Sonra biraz düşünmeye başladık toplum üzerine, toplumu oluşturan en küçük öge aile değildi sanki düşündükçe, bireydi… Azıcık bireyselleşelim dedik. Büyüklerimiz de onayladılar bu fikri, fakat atladığımız bir nokta olduğu konusunda uyarıp, fikir verdiler: ‘ Sağlıklı bir birey, sağlıklı, huzurlu bir aile içinde yetişir.’ Nitekim, sağlam kafa da sağlam vücuttaydı…

‘Evde huzuru olmayan, işinde gücünde, okulunda nasıl huzur bulsun’du… Bugün öğrencilik yıllarınızı bir düşünün, öğrenci olanlar da yaşadıklarını bir düşünsün. Eve çıkma fikirlerimizi ailelerimize, ‘Ya yurt otel gibi, ev sıcaklığı yok, insanın evi olsa bir sıcak çorba yapar, hem özel hayat diye birşey kalmıyor yurtta. Mecburiyetten selamlaşıyoruz oda arkadaşımla, huzurum kalmadı, derslere bile odaklanamıyorum’ deyip de tencereye çorba yapmak için bir el sürmedik,  eve kutu kutu pizza söylemedik mi…

Lafı uzatmadan toparlamak gerekirse -ki gerekir – bu kitabı okumaya değer… PDF’ e baktığımda, yer alan örnek çiftlerin en ortak özellikleri arasında ‘en az 40 yıllık evli oldukları, kavgaların evliliğin tuzu biberi olduğu, çocuğun aile bağlarını güçlendirdiği” göze çarpıyor. Hatta röportajda yöneltilen ‘Fedakarlığı en çok kim yapıyor? ‘ sorusuna bir hanım ‘Kadın, kadın, kadın. 3 defa kadın, 1 defa erkek. Rabbim böyle yaratmış.’ diyerek cevap veriyor.

Bir de ilginç bir husus var ki, yazıyı Sosyal Bilgiler öğretilerimizi düşündürmeye yöneltecek cinsten… Röportajlarda evlilikten hep bir kurum olarak bahsediliyor. Saygı, kurumsallaşmakla eş değer sanki… Düşündürüyor bu konu açıkçası, iş yerlerinde, ofislerimizde kurumsallaşmanın gri ve basık tavanlı odalarına hapsolmayalım diye ‘sizli bizli’ konuşmayı kaldırınca bile bir gevşeme olmuyor değil, yalan yok. Saygıyı arada mesafe bırakmadan, kurumsallaşamadan yakalayamıyorsak, insanlık utansın diyor geçiyorum sevgili okur…

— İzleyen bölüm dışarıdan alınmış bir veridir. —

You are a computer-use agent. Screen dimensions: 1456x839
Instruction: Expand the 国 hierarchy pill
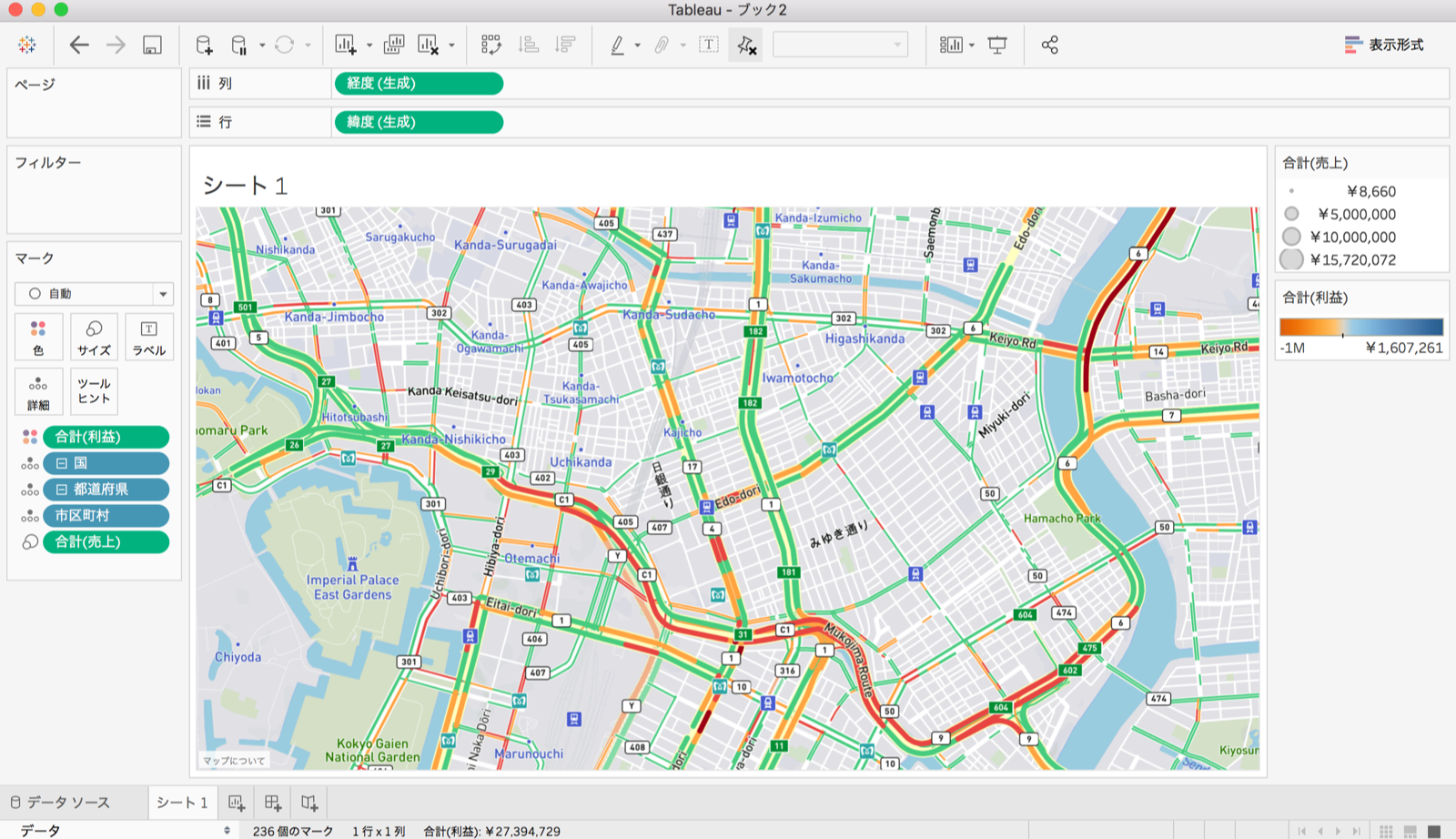[x=62, y=463]
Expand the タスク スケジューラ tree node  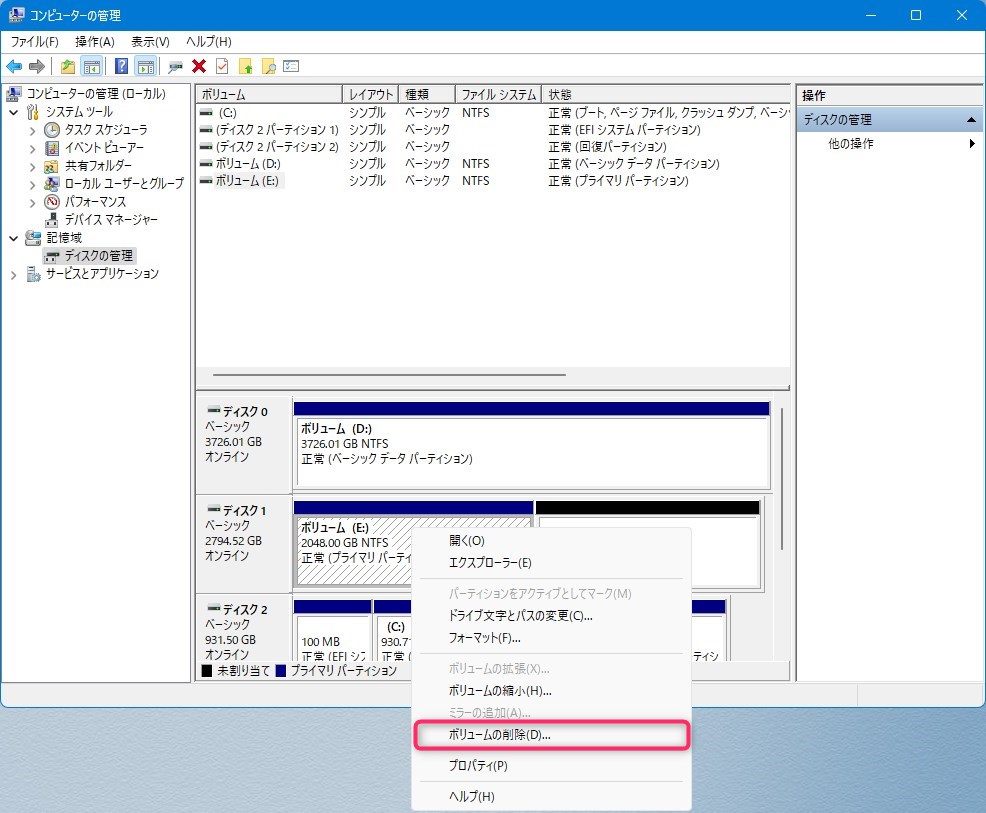(x=32, y=130)

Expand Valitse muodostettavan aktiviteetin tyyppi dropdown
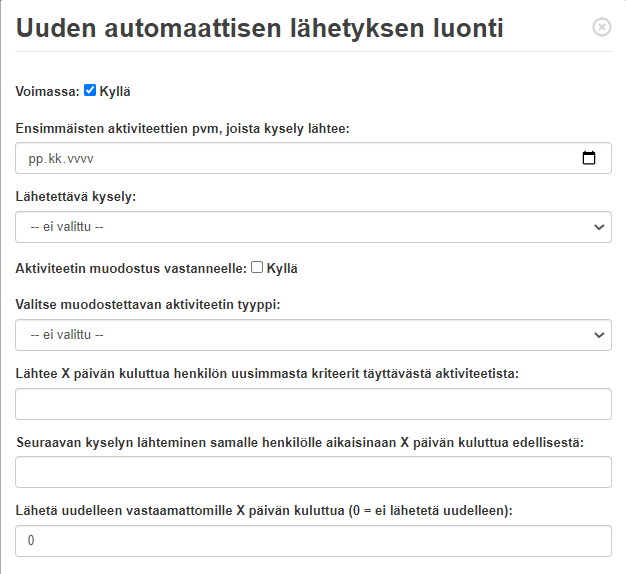(313, 335)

Röportajları okumanızı ‘editörün ısrarı/tasviyesi’ başlığı altında ısrarla tavsiye ediyorum. Okurken kafamı guguk kuşu gibi salladığım bir nokta var, ‘Şimdiki evlilikler niye kısa süreli? ‘ sorusuna cevaben ‘kötü günleri paylaşmak için sabrın eksik olduğu, tahammülsüzlüğün hüküm sürdüğü’

İfadeye kafa sallıyorum evet, tahammülsüzlük apaçık… Fakat tahammülsüzlüğün altını deşmek gerekiyor. 21. yüzyılın bitmek bilmeyen mesailerine karşılık az maaşlar, evde oyun oynamak için bekleyen çocuklara harcayacak bir enerji kalmayışı, İstanbul’un trafiği, faturalar, kiralar, meraklı komşular, mobbing sever yöneticiler olmasın sakın o tahammülsüzlüğü körükleyen… Yoksa ben mi suçu ‘sistem’e atıyorum…

Ve uçamayan kuş familyasından bir dişi kuş olarak,  ‘sadece kadınların penceresinden bakmış’ önyargısına maruz kalabileceğim  ihtimalini de göz önünde bulundurarak, röportajdaki bir parçayı yineleme ihtiyacı duyuyorum: ‘Fedakarlığı yapan kadın, kadın, kadın. 3 defa kadın, 1 defa erkek. Rabbim böyle yaratmış.’

 

 
Editörün Notu: Röportajlar arasında İçişleri Bakanı Muammer Güler ve Eşi Neval Güler’in evlilik hikayesi de yer alıyor. Meraklılar için not düşülmüştür.

 


Yorumlar(1)

  • Henüz önerdiğiniz siteye giremedim ama yazdıklarınıza tamamen katılmak ta çok zor sevgili yazar. Fedakarlığı kadınların yapması gerektiğine inanılan yıllar, kadınların çalışma hayatına katılmasıyla düşüşe geçti, günümüzde ise kırsalda kaldı…Evliliklerin kısa sürme nedeni olan tahammülsüzlük, tahammülün artık bir değer olarak kabul görmemesinden olabilir mi? Daha evliliğin başında kafalarda,
    ‘Neden tahammül ediyim ki?’ var zaten. Bu arada suçu maaşlara, faturalara, mobbing sever yöneticilere yıkmadan önce, şu tüketim arzumuzu, dolaplarımızı bekleyen gereksiz eşyaları gözden geçirelim….bence :)))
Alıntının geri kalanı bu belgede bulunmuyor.